Questions about secrets

I’m a bit new to Rancher. I’ll try to explain my goal first. My app (written in js) contains a password that we pass in order to connect to the server. Currently, every time we want to run the app, we set an environment variable to contain this password and we read this information in runtime (by process.env.pass). Now that we moved to docker, I want to make it more sophisticated. After reading about docker’s secrets I found out that I need to read it from /run/secrets/, after creating one. The way we use rancher is by building the docker image, uploading to Harbor and creating a new workload in the Ranch UI.

At first, I tried to set the secret in an environment variable like so:

But for some reason I can’t find it in the list of the environment variables (What could be reason for that?)

After that, I tried to set a volume with that secret (It does not lead me to add another image as I’m a new user).
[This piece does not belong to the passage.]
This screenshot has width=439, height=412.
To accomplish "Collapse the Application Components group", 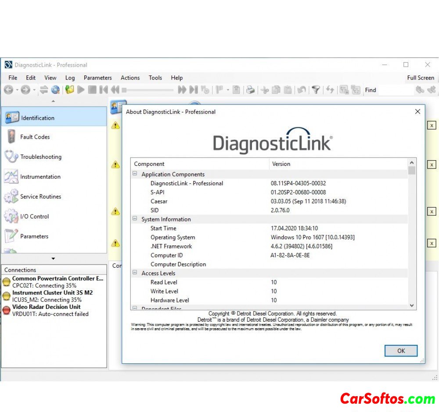I will (x=135, y=174).
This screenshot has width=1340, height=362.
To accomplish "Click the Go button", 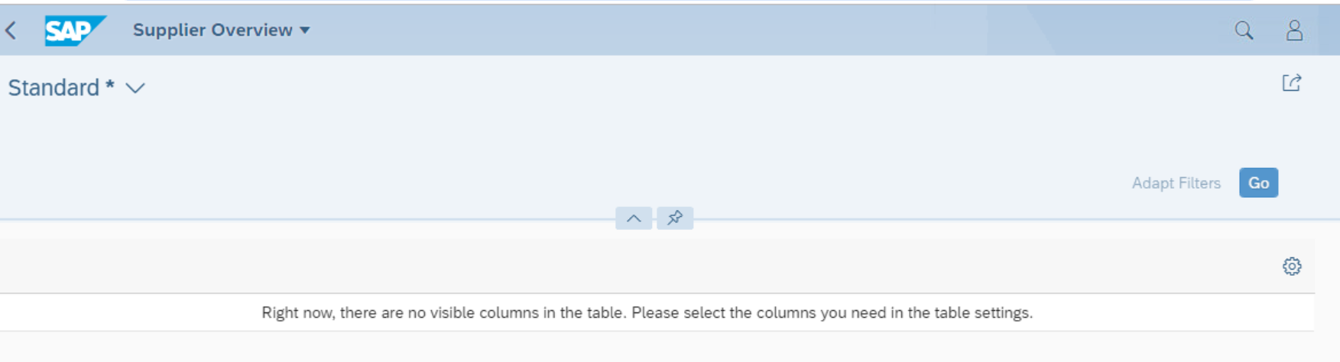I will tap(1258, 183).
Now I can see the directory /run/secrets/pass but it’s different from Docker secrets. In Docker, the /run/secrets/pass is a file that I should read and get the secret but in Rancher, it’s a directory that contains pass. Also for some reason I can’t read that file:

cat /run/secrets/pass/pass
cat: /run/secrets/pass/pass: Permission denied

To sum up:

  1. Why it didn’t show the secret in the envs?
  2. What would be the best way to set up a secret so it will be easy to read it with Rancher and without Rancher (with docker only)? By that I mean - minimal code support. I already added support so it will read a secret from /run/secrets/ (it tries to read the file called pass).
  3. Why it didn’t let me read the /run/secrets/pass/pass?

Thank you.

Any help with it will be appreciated.

For the environment vars you picked “All” keys so the variables defined will be the prefix set to the right (pass) plus whatever keys are defined in the secret (whose name is also called “pass”). I.e. if the secret has keys foo and bar defined in it, you’re ending up with two variables, passfoo and passbar.

If you want exactly one variable named pass then you need to pick a single key from the secret to populate it with. Print out all of process.env and you’ll see what you’ve defined.

/run/secrets Is from Rancher 1.x so you’re reading something outdated. It is essentially totally unrelated to 2.x. For Kubernetes/2.x you define a volume backed by a secret and then mount that volume wherever you want in the container.